**Data supplied:**
──────

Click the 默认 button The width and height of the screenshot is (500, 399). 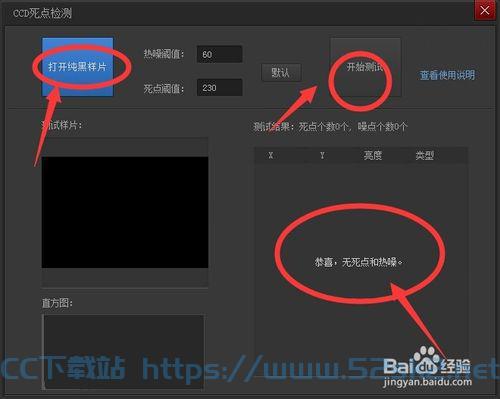pos(281,72)
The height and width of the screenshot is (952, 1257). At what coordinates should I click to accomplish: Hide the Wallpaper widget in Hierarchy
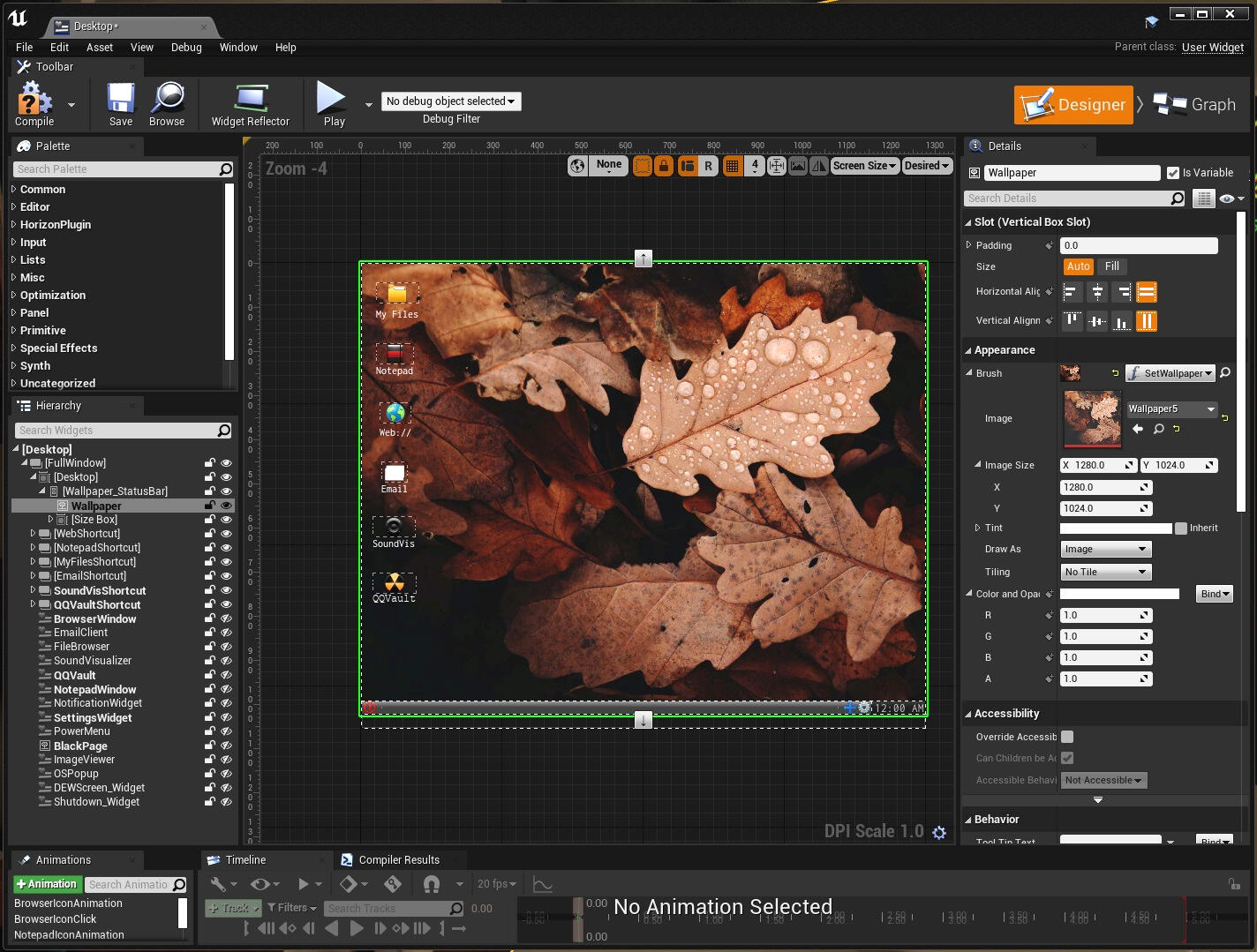[226, 506]
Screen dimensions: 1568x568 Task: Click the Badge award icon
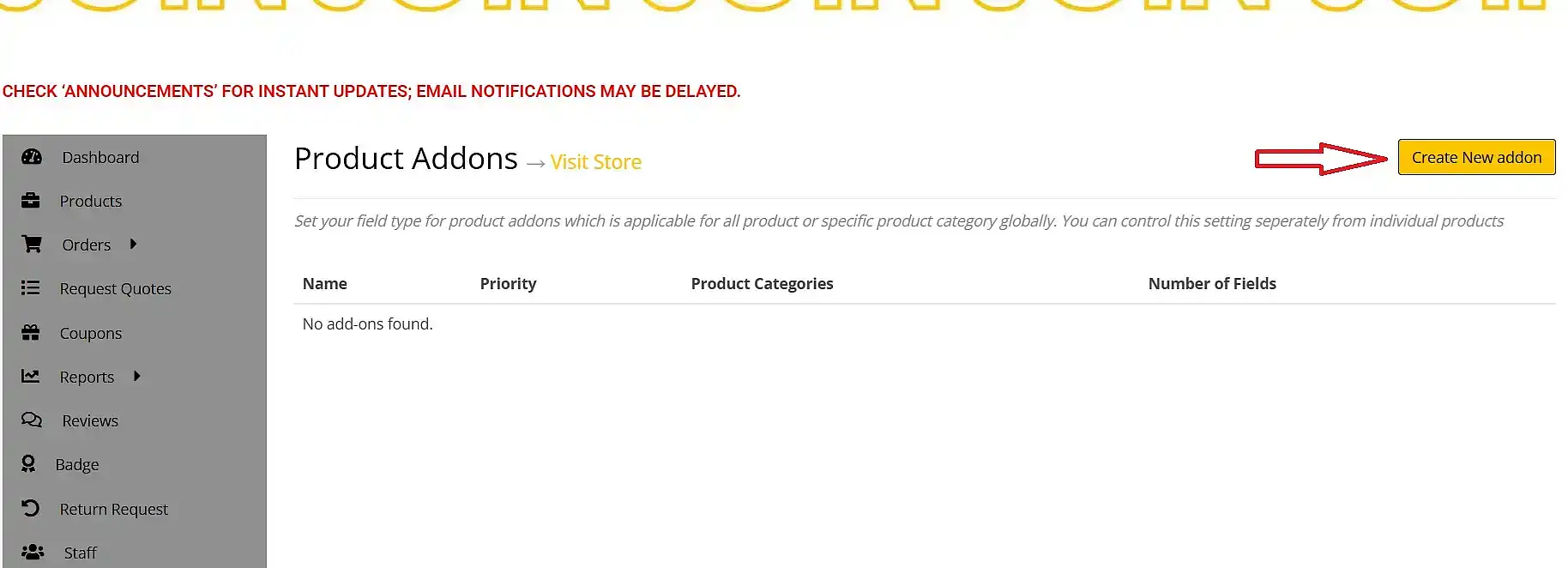point(28,464)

──────

**Assignment:** Every line from the one that holds "The height and" to the last line of the records above goes into the answer, exactly as written; nothing else does, and no picture does either.

**Your solution:**
The height and width of the screenshot is (952, 1257). At what coordinates should I click to accomplish: Hide the Wallpaper widget in Hierarchy
[226, 506]
Screen dimensions: 1568x568 Task: Click the Badge award icon
point(28,464)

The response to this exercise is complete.